Convert every one of the items below into a Markdown table with two columns, Row and Line. Give each nonblank line its own row, numbered in order, and omit blank lines.

Stored entries:
::::

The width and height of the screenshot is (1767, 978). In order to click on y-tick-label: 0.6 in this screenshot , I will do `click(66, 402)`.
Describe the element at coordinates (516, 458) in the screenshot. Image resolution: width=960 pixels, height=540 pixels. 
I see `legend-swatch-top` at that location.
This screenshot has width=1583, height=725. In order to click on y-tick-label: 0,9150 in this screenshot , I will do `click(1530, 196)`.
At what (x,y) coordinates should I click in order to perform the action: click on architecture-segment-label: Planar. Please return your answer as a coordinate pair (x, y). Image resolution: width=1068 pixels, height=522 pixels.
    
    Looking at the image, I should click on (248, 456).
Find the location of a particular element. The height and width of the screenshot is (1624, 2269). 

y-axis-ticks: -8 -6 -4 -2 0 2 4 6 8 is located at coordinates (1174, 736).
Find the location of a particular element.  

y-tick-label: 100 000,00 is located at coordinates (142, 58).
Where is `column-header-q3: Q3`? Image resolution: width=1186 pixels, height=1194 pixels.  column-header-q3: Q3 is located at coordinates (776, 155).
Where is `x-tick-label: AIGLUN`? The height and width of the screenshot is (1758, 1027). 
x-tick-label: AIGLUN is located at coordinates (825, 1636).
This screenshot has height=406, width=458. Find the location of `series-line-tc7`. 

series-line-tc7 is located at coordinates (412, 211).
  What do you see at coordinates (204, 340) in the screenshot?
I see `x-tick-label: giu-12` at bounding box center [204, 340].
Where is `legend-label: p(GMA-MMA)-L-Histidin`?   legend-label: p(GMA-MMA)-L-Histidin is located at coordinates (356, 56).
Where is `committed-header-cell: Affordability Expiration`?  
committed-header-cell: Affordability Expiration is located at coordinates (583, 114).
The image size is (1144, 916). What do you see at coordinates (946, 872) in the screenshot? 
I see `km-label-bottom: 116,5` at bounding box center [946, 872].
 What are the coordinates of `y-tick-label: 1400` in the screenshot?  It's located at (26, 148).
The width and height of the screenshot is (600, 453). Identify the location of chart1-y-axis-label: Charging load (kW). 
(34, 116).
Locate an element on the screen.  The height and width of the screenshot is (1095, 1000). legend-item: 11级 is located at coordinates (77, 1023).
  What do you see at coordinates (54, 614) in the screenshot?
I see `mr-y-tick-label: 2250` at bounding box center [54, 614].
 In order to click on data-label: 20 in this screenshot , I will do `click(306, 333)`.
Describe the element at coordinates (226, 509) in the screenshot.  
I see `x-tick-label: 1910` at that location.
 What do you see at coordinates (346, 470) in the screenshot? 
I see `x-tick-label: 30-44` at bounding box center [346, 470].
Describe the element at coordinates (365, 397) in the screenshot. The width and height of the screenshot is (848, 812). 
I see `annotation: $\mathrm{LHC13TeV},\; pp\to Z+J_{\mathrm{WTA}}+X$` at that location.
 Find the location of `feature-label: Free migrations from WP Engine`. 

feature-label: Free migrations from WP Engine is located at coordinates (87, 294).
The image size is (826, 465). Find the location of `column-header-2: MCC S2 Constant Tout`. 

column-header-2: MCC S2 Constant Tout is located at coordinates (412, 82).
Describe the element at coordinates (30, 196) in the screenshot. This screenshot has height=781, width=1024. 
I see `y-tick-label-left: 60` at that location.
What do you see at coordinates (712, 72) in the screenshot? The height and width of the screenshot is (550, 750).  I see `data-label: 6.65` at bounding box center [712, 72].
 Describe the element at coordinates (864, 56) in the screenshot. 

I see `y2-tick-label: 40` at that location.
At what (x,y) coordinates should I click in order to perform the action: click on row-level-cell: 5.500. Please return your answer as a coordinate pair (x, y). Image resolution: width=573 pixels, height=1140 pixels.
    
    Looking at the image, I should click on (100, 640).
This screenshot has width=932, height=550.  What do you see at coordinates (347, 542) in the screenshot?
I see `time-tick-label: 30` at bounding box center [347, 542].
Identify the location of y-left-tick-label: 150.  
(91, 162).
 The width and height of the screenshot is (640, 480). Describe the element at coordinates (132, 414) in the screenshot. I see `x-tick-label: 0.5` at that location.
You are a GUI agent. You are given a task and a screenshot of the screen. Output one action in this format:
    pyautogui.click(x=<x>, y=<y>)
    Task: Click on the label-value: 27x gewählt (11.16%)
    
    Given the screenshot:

::::

▸ Written reply:
| Row | Line |
|---|---|
| 1 | The width and height of the screenshot is (1767, 978). In order to click on y-tick-label: 0.6 in this screenshot , I will do `click(66, 402)`. |
| 2 | Describe the element at coordinates (516, 458) in the screenshot. Image resolution: width=960 pixels, height=540 pixels.  |
| 3 | I see `legend-swatch-top` at that location. |
| 4 | This screenshot has width=1583, height=725. In order to click on y-tick-label: 0,9150 in this screenshot , I will do `click(1530, 196)`. |
| 5 | At what (x,y) coordinates should I click in order to perform the action: click on architecture-segment-label: Planar. Please return your answer as a coordinate pair (x, y). Image resolution: width=1068 pixels, height=522 pixels. |
| 6 |     Looking at the image, I should click on (248, 456). |
| 7 | Find the location of a particular element. The height and width of the screenshot is (1624, 2269).  |
| 8 | y-axis-ticks: -8 -6 -4 -2 0 2 4 6 8 is located at coordinates (1174, 736). |
| 9 | Find the location of a particular element.   |
| 10 | y-tick-label: 100 000,00 is located at coordinates (142, 58). |
| 11 | Where is `column-header-q3: Q3`? Image resolution: width=1186 pixels, height=1194 pixels.  column-header-q3: Q3 is located at coordinates (776, 155). |
| 12 | Where is `x-tick-label: AIGLUN`? The height and width of the screenshot is (1758, 1027).  |
| 13 | x-tick-label: AIGLUN is located at coordinates (825, 1636). |
| 14 | This screenshot has height=406, width=458. Find the location of `series-line-tc7`.  |
| 15 | series-line-tc7 is located at coordinates (412, 211). |
| 16 |   What do you see at coordinates (204, 340) in the screenshot? |
| 17 | I see `x-tick-label: giu-12` at bounding box center [204, 340]. |
| 18 | Where is `legend-label: p(GMA-MMA)-L-Histidin`?   legend-label: p(GMA-MMA)-L-Histidin is located at coordinates (356, 56). |
| 19 | Where is `committed-header-cell: Affordability Expiration`?   |
| 20 | committed-header-cell: Affordability Expiration is located at coordinates (583, 114). |
| 21 | The image size is (1144, 916). What do you see at coordinates (946, 872) in the screenshot?  |
| 22 | I see `km-label-bottom: 116,5` at bounding box center [946, 872]. |
| 23 |  What are the coordinates of `y-tick-label: 1400` in the screenshot?  It's located at (26, 148). |
| 24 | The width and height of the screenshot is (600, 453). Identify the location of chart1-y-axis-label: Charging load (kW).  |
| 25 | (34, 116). |
| 26 | Locate an element on the screen.  The height and width of the screenshot is (1095, 1000). legend-item: 11级 is located at coordinates (77, 1023). |
| 27 |   What do you see at coordinates (54, 614) in the screenshot? |
| 28 | I see `mr-y-tick-label: 2250` at bounding box center [54, 614]. |
| 29 |  In order to click on data-label: 20 in this screenshot , I will do `click(306, 333)`. |
| 30 | Describe the element at coordinates (226, 509) in the screenshot.   |
| 31 | I see `x-tick-label: 1910` at that location. |
| 32 |  What do you see at coordinates (346, 470) in the screenshot?  |
| 33 | I see `x-tick-label: 30-44` at bounding box center [346, 470]. |
| 34 | Describe the element at coordinates (365, 397) in the screenshot. The width and height of the screenshot is (848, 812).  |
| 35 | I see `annotation: $\mathrm{LHC13TeV},\; pp\to Z+J_{\mathrm{WTA}}+X$` at that location. |
| 36 |  Find the location of `feature-label: Free migrations from WP Engine`.  |
| 37 | feature-label: Free migrations from WP Engine is located at coordinates (87, 294). |
| 38 | The image size is (826, 465). Find the location of `column-header-2: MCC S2 Constant Tout`.  |
| 39 | column-header-2: MCC S2 Constant Tout is located at coordinates (412, 82). |
| 40 | Describe the element at coordinates (30, 196) in the screenshot. This screenshot has height=781, width=1024.  |
| 41 | I see `y-tick-label-left: 60` at that location. |
| 42 | What do you see at coordinates (712, 72) in the screenshot? The height and width of the screenshot is (550, 750).  I see `data-label: 6.65` at bounding box center [712, 72]. |
| 43 |  Describe the element at coordinates (864, 56) in the screenshot.  |
| 44 | I see `y2-tick-label: 40` at that location. |
| 45 | At what (x,y) coordinates should I click in order to perform the action: click on row-level-cell: 5.500. Please return your answer as a coordinate pair (x, y). Image resolution: width=573 pixels, height=1140 pixels. |
| 46 |     Looking at the image, I should click on (100, 640). |
| 47 | This screenshot has width=932, height=550.  What do you see at coordinates (347, 542) in the screenshot? |
| 48 | I see `time-tick-label: 30` at bounding box center [347, 542]. |
| 49 | Identify the location of y-left-tick-label: 150.   |
| 50 | (91, 162). |
| 51 |  The width and height of the screenshot is (640, 480). Describe the element at coordinates (132, 414) in the screenshot. I see `x-tick-label: 0.5` at that location. |
| 52 | You are a GUI agent. You are given a task and a screenshot of the screen. Output one action in this format: |
| 53 |     pyautogui.click(x=<x>, y=<y>) |
| 54 |     Task: Click on the label-value: 27x gewählt (11.16%) |
| 55 |     Given the screenshot: |